While in Brussels, Zurich, Vienna, Salzburg, Prague and Zagreb (and a few smaller cities in between), I couldn’t help but compare the conditions for cycling. They were all making a show of accommodating cycling, but that didn’t always entail giving it serious, practical support.
Public bike hire became a common sight, and not just in the capitals, like this station outside the cathedral in Vienna, but some smaller cities too, Like Basel and Salzburg. For these cities with small, historical centres, it’s become very easy to see the value of having less buses and taxis and letting people rely on these instead – though it seems strange when it’s not particularly cheaper than either.
Zurich’s old moats reminded me a little of Manchester’s canals, very pretty but with bad access, nobody was really using them so they probably became a little foreboding at night. The riverside paths in Salzburg, however, were always populated by a couple of people, it was very pretty too but also well connected. A mixture of people enjoying the view and others on their way to somewhere, some on foot and others by bike. Walking from the station at an ungodly hour, I had a lovely chat with some students crossing the river in their halting English and my vaguely intelligible German. Were it not for the odd person cycling over the dimly-lit bridge as well at midnight, I doubt we would feel comfortable talking to each other. When you are the only person using a towpath to get to work on an Monday morning, it can feel like you’re going to be one of those people in the news who discovered a body, a dubious category shared with dog-walkers and joggers.
Back on-road was a more varied story. None of these cities were really shifting significant space over from motor traffic, so conditions were largely dictated by the amount of drivers and their behaviour. You can’t really get an accurate picture of this from spending a day in a city, but I would say there was a more respect in some compared to others. Although these are all working cities, I would say the more historic or artistic the character of the city, the less likely a driver was to be perturbed at having to slow down behind a cyclist, apart from that drunk English people stepping off the pavement into your path may be as much of a hazard in Prague as it is on Portland St in Manchester. I don’t think we make up the majority of tourism there but we certainly do most of the volume.
Special mention unfortunately has to be made of Zagreb. Whilst the Croatian capital has many other attractive qualities, this is a what a typical lane in the city centre looks like.
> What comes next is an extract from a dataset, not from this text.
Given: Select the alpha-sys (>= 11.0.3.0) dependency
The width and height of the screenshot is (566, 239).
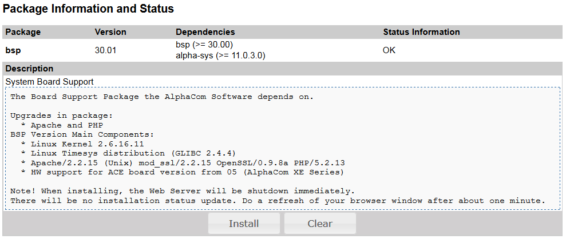Looking at the screenshot, I should pyautogui.click(x=220, y=56).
Usually it’s nice to have the lane on the other side of parking spaces to avoid doors and people pulling in, but this skinny lane still eats too much into the space for people walking, which was the way I saw most people getting about, and naturally they ignored these little red lines slaloming along the pavement.
It isn’t rolling out the red carpet so much as saying, ‘We think you are worth exactly this much.’ Compromises could be seen in all of these cities to some extent, and of course in the UK, but I don’t think I’ve ever seen a network so blatantly focused on getting cyclists out of the way of cars rather than helping people get where they want to go, or even improve their safety. These unloved bits of bike storage are clearly supposed to be used from both sides, but the way it’s installed, one side will get your back wheel crushed by a tram. And if somebody were to consider using it, it would be an awful mess trying to attach a lock through that tight spiral, if your wheel fits. It seems somebody had to fill a quota of bike parking spaces, and I would very much enjoy seeing them try to stow whatever amount was planned here.
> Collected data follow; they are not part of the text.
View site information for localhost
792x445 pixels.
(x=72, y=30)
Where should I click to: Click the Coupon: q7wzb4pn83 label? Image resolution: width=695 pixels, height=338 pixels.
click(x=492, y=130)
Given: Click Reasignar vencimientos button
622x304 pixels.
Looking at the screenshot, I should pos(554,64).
Despite many setbacks, I did see people cycling in Zagreb, mostly following the official precedent and going on the pavements. Though I am no fan of cycling next to the tram lines in Manchester, at least they’re not explicitly banning bikes on routes where apparently taxis are fine?
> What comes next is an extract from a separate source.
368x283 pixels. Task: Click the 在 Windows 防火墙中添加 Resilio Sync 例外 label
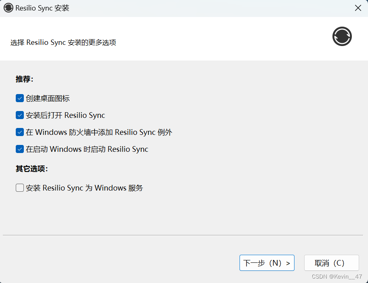tap(99, 132)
Hopping from country to country, I think you would sooner absorb the ticketing system and lines of each city’s various tram systems than grasp the different design quirks and conventions that cyclists are supposed to adhere to. So why is cycling so uniquely approached with a blank drawing board every time when there are places that have had the answers for decades? Is is particularly sensitive to the local context? Or do budgets and timescales make research unlikely, and whatever pops into someone’s head just sticks around? Is traffic engineering so dull and unrewarding that cycle routes unleash a creative beast for better or worse? The best solution is usually obvious once it’s there, but until you do, it’s anything but.